The swastika-donning patient who refused his lactulose

As a third-year medical student rotating on the internal medicine service at the VA Hospital, I took care of an elderly patient who was suffering from decompensated alcoholic cirrhosis.  His condition was complicated by hepatorenal syndrome, multiple electrolyte imbalances, and hepatic encephalopathy.

It was most complicated however by various ethical challenges and by the social and familial factors surrounding this patient’s course of treatment during his one-month stay on our service — and further by his dispositional affect that made me regularly question whether we were offering this patient the care which he truly would have desired, if he were able to more clearly communicate his wishes, or rather offering excessive life-prolonging therapies amidst a virtually futile prognosis.

This patient was memorable because he was the sickest on our floor and because of how involved his adult children were in his care.  He was also particularly memorable, because in a hospital where veterans have a reputation for being friendly and grateful patients, this patient donned a swastika tattoo on his wrist amongst various other illustrations scattered around his body, reflecting a time in this patient’s life when he must have been vocal about his general hate toward others.

On a day-by-day basis, he would transition back and forth between an encephalopathic state in which he was completely somnolent and lucid moments in he would state, “Get the hell out of my room!  I ain’t shoving any damn lactulose down by throat!”

While this may have seemed like enough to establish that the patient’s wishes were to forego further aggressive therapies, the situation was made more difficult by his daughter’s emphasis that, “This is just how he is.  He has been like this all my life, and he definitely wants us to do everything we can to keep him alive.”

In moments like this, all I could do to keep my sanity was to assume that she and her brother knew her father better than I did and that each of my team’s actions was carried out with a commitment to beneficence and the best interests of the patient.  Otherwise, I could not help but feel like I might be involved in doing more harm than good as we took such actions as placing a Dobhoff tube for continuous feeds, performing regular diagnostic and therapeutic taps, and administering multiple daily lactulose enemas given the patient’s refusal to take anything by mouth.

To me, the medical student who spent a substantial amount of time with the patient and had the opportunity to see moments of clarity in his language and behavior, it seemed like the patient was quite clearly indicating that he had been through enough and that we should leave him alone.  In spite of these moments, the patient was deemed incapacitated, and his daughter maintained durable power of attorney.  Over the course of the patient’s admission, I came to know his children quite well, and I am confident that their hearts were in the right place; it crossed my mind that maybe they had never had a positive relationship with their father, and this was an opportunity for them to gain some closure, or maybe they viewed any option of halting further treatment and allowing their father to die as the same as choosing to give up on a loved one.  Or perhaps they simply weren’t sufficiently attuned to medical science and end-of-life care to know when it was appropriate to move toward more palliative measures.
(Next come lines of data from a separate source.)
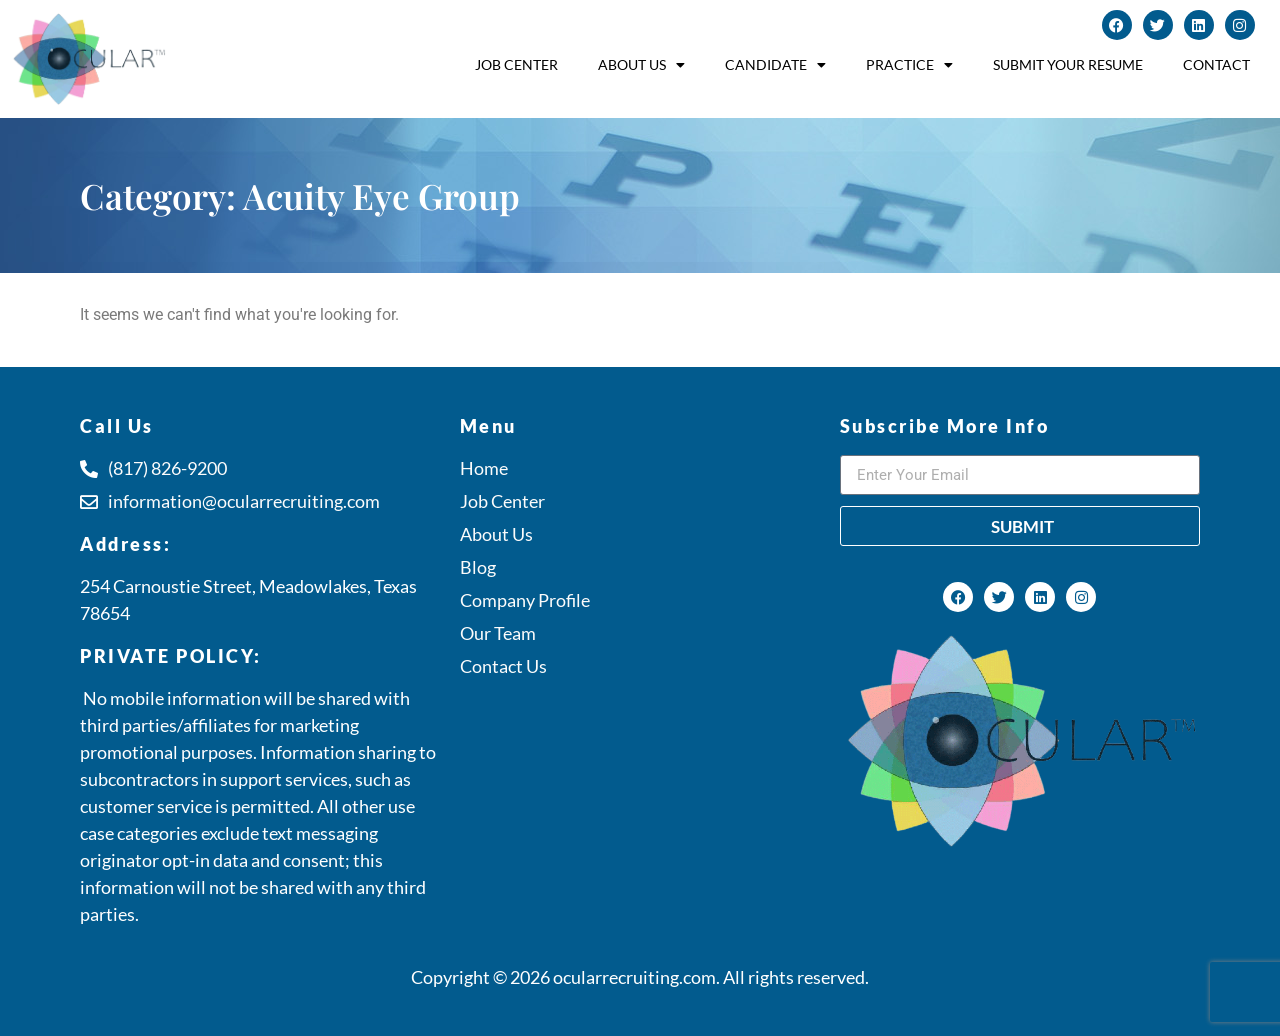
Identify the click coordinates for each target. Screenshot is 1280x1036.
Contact (1216, 64)
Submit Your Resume (1068, 64)
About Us (641, 65)
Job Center (516, 64)
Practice (909, 65)
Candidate (775, 65)
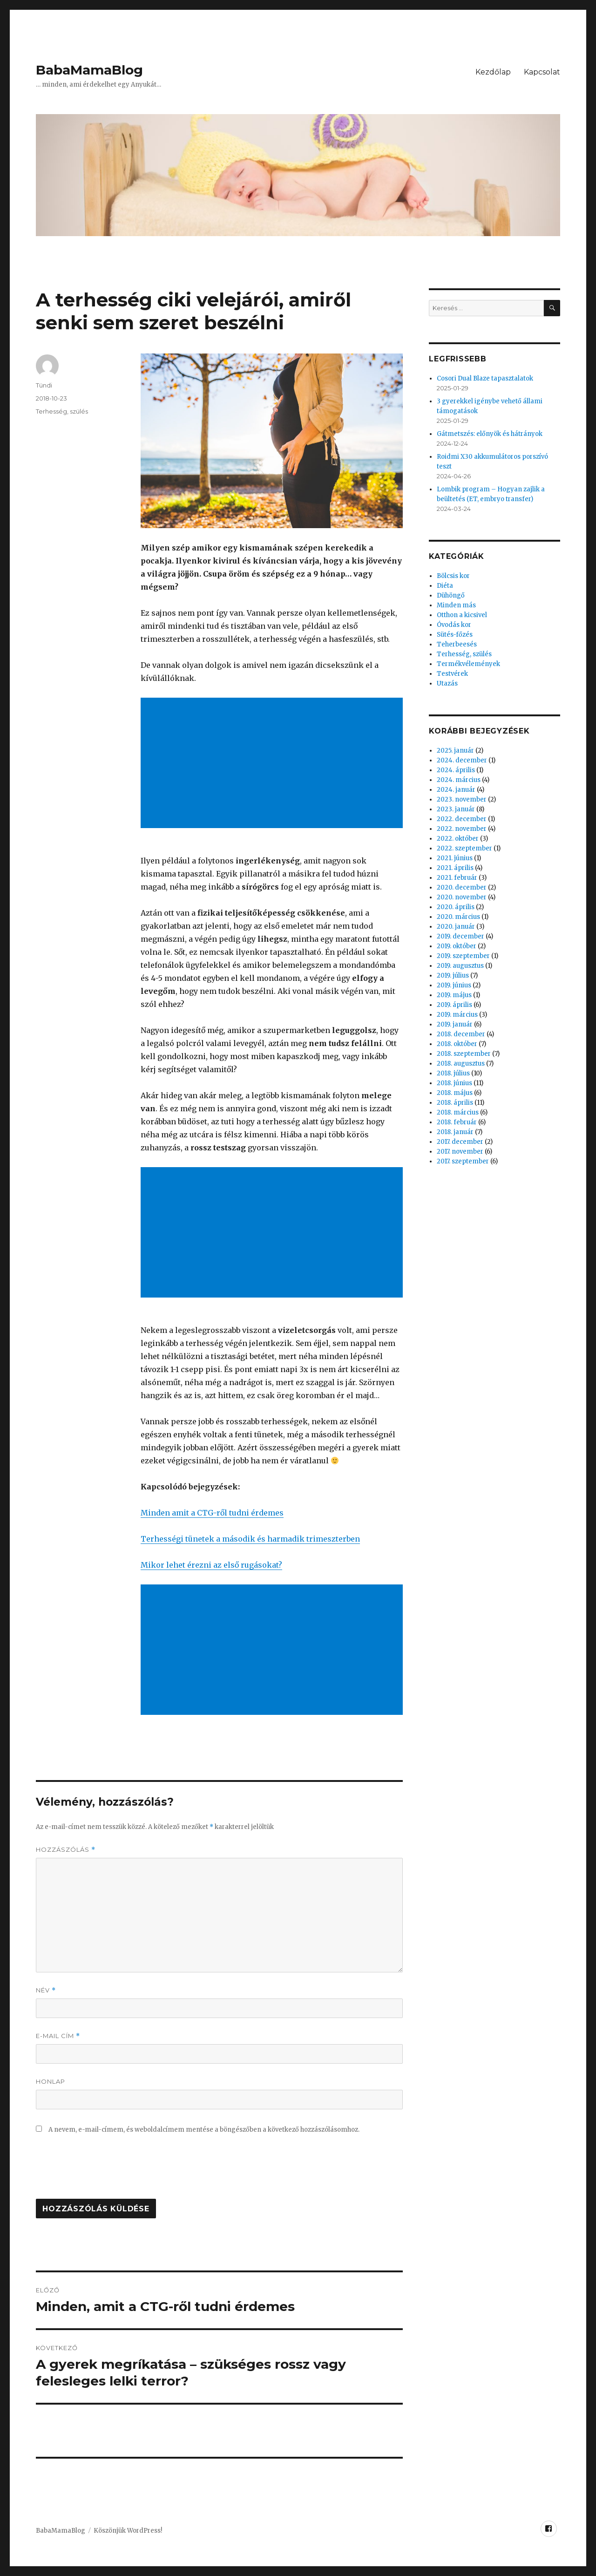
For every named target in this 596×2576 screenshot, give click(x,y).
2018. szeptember (464, 1054)
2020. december (462, 887)
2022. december (462, 819)
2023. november (462, 799)
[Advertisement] (273, 764)
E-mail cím (58, 2036)
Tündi (44, 385)
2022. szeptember (464, 848)
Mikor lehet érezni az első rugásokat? (211, 1565)
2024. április (456, 770)
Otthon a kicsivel (462, 615)
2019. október (456, 946)
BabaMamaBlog (89, 70)
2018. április (455, 1103)
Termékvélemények (468, 664)
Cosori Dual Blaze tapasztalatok (485, 378)
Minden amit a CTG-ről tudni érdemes (212, 1512)
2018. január (455, 1132)
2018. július (453, 1073)
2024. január (456, 790)
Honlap (50, 2081)
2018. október (457, 1044)
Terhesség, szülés (62, 411)
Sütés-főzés (455, 635)
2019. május (454, 995)
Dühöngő (451, 595)
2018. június (454, 1083)
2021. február (457, 878)
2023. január (456, 809)
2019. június (454, 985)
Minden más (456, 605)
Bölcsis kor (453, 576)
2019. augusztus (460, 966)
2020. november (462, 897)
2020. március (458, 917)
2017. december (460, 1142)
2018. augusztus (461, 1063)
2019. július (453, 975)
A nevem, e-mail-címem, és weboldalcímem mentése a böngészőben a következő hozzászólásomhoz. (203, 2130)
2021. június (455, 858)
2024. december (462, 760)
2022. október (458, 839)
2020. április (455, 907)
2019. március (457, 1015)
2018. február (457, 1122)
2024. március (459, 780)
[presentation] (106, 2171)
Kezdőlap (493, 72)
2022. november (462, 829)
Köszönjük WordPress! (128, 2531)
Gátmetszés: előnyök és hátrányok (489, 434)
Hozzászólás (65, 1850)
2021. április (455, 868)
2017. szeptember (463, 1161)
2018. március (458, 1112)
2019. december (460, 936)
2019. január (455, 1024)
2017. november (460, 1151)
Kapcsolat (542, 72)
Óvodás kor (454, 625)
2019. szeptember (463, 956)
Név (46, 1990)
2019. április (454, 1005)
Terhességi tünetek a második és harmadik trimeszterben (250, 1538)
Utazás (447, 683)
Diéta (445, 586)
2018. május (455, 1093)
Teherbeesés (457, 644)
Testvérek (452, 674)
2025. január (455, 750)
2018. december (461, 1034)
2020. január (456, 927)
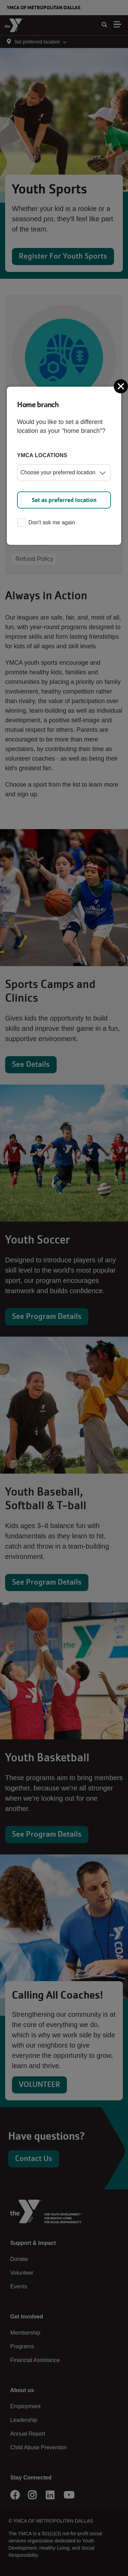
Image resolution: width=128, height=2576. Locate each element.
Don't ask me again (46, 523)
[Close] (121, 386)
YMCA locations (42, 455)
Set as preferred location (64, 500)
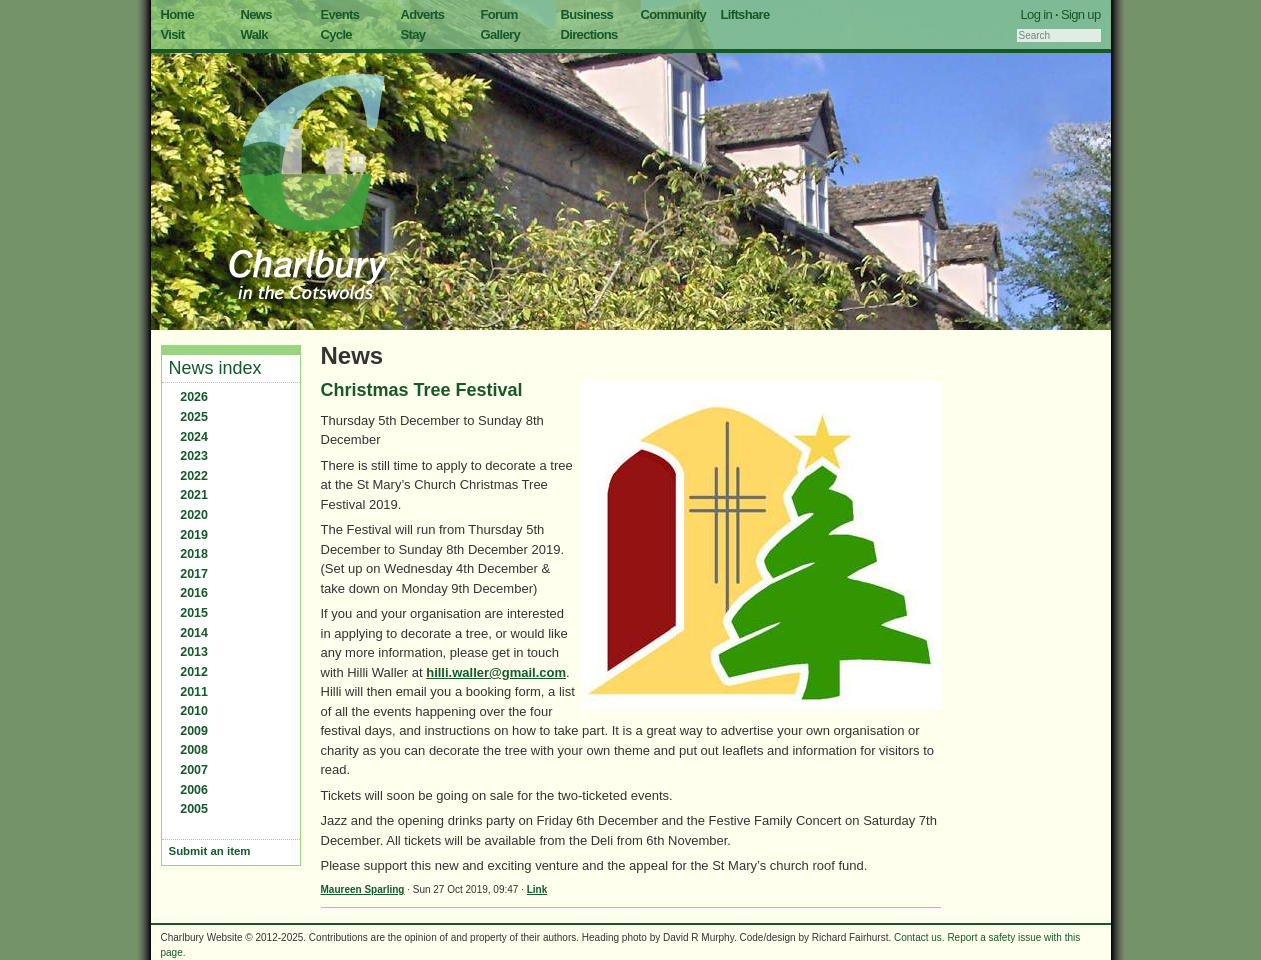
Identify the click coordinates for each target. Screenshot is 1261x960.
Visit (173, 34)
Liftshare (745, 14)
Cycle (336, 34)
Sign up (1081, 14)
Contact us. (919, 937)
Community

I recall one time when the patient’s daughter asked me, “So is the next step for the kidney doctors to basically create the perfect ‘potion’ to get my dad’s electrolytes and numbers back in balance?”

Our team did engage in meetings with the family to reiterate matters of prognosis and to ask them their views on the manner and circumstances under which they would most prefer their loved one to eventually die.  Ultimately, however, the patient’s family continued to pursue a mostly unrealistic outcome, and the patient’s condition stabilized to the point where he met criteria for discharge.  I will always wonder if the patient left the hospital on that discharge day with a sense that the wrong issues had been addressed during this stay.

Moreover, as a future physician, I will continue to question how we may have made this situation more understandable and as peaceful an experience as possible for a family who was just trying to do what they probably thought was right.

Mark Edelstein is a medical student.